(ASSIGNMENT) Reproduce, with no changes, the line that contains "Мази, кремы, гели (233, 195)" and all the lines that come after it in the records.

(RECORDS FOR PROCESSING)
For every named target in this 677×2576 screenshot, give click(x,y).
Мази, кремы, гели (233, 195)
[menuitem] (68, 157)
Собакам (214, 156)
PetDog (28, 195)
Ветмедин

(TASK ANSWER)
Мази, кремы, гели (233, 195)
[menuitem] (68, 157)
Собакам (214, 156)
PetDog (28, 195)
Ветмедин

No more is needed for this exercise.